Since the late 1980s the MSU Libraries had been receiving $50,000/yr of indirect costs (IDCs)
from the Office of the Vice President for Research. That amount remained static until 1999, with
its buying power diminishing annually. In 1999 that amount increased to $150,000 with a commitment
to augment the amount annually to keep pace with inflation to the level of 10 percent. Concomitant
with this infusion of IDC dollars has been a significant change in the library's strategy in regard
to scholarly journals.
Strategy
Late in 2000, MSU's library was admitted to membership in The Alliance for Innovation in Science
and Technology Information, whose mission is to acquire science and technology information and to
create collaborative tool sets. Through the Alliance and a few other similar consortial arrangements,
we are greatly expanding access to ejournals. With the beginning of the 2000 subscription year we
were paying $245,000 for 145 Elsevier journals. We added an additional $70,000 (IDC dollars) to
leverage an additional 1,000-plus Elsevier journals.
The result is that MSU faculty and students now have access to most, if not all, Elsevier journals.
Our average price per Elsevier journal decreased from $1,690 to $264 -- a lot more bang for the buck.
With the beginning of the 2001 subscription year we are following a similar strategy, adding
e-journal suites from three major SMT publishers: Blackwell Science, Academic, and Kluwer/Plenum,
providing e-access to approximately 700 journals. In each case, we are paying a modest amount in
addition to what we are paying for our current paper subscriptions to gain e-access to the sum of
the consortium's subscription from these publishers.
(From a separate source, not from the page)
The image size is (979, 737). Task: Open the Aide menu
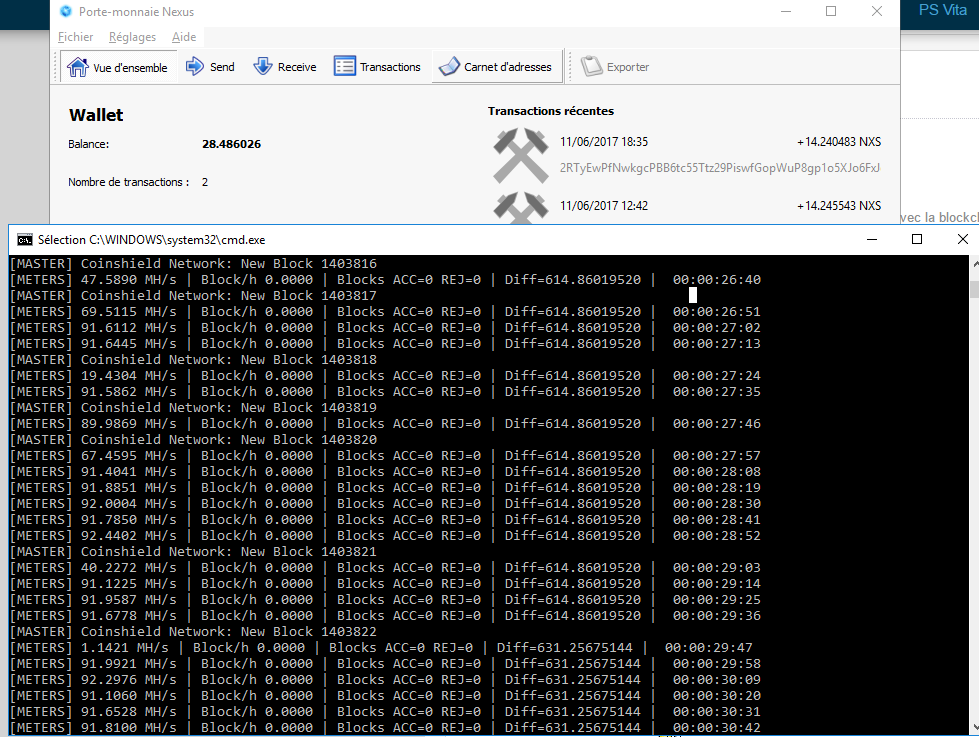[x=184, y=37]
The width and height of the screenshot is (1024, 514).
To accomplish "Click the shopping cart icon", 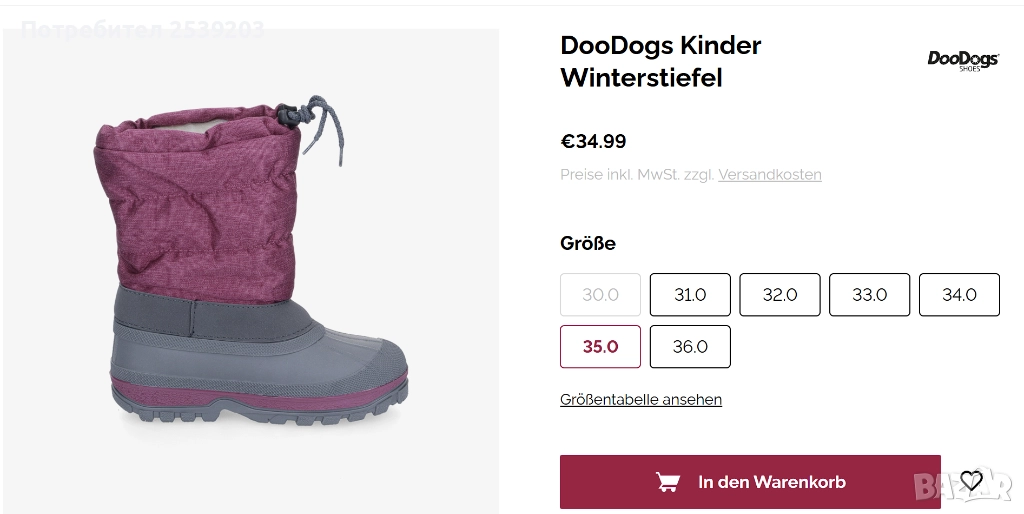I will click(x=667, y=482).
This has been accomplished by reallocations
within the budget -- again, a lot more bang for the buck.
We shall also be adding a humanities/social sciences suite called Project MUSE from Johns Hopkins
University Press (with other university press titles all included). Another extremely valuable
retrospective collection is JSTOR, core journals from various disciplines across the humanities,
social sciences, and sciences, currently offering more than 4 million pages of full-text. Also,
beginning with the 2001 subscription year, through cooperative effort between the MSU Libraries
and the Office of Vice President of Research, MSU-Bozeman students, faculty, and staff will have
e-access to the preeminent general science journals Nature and Science.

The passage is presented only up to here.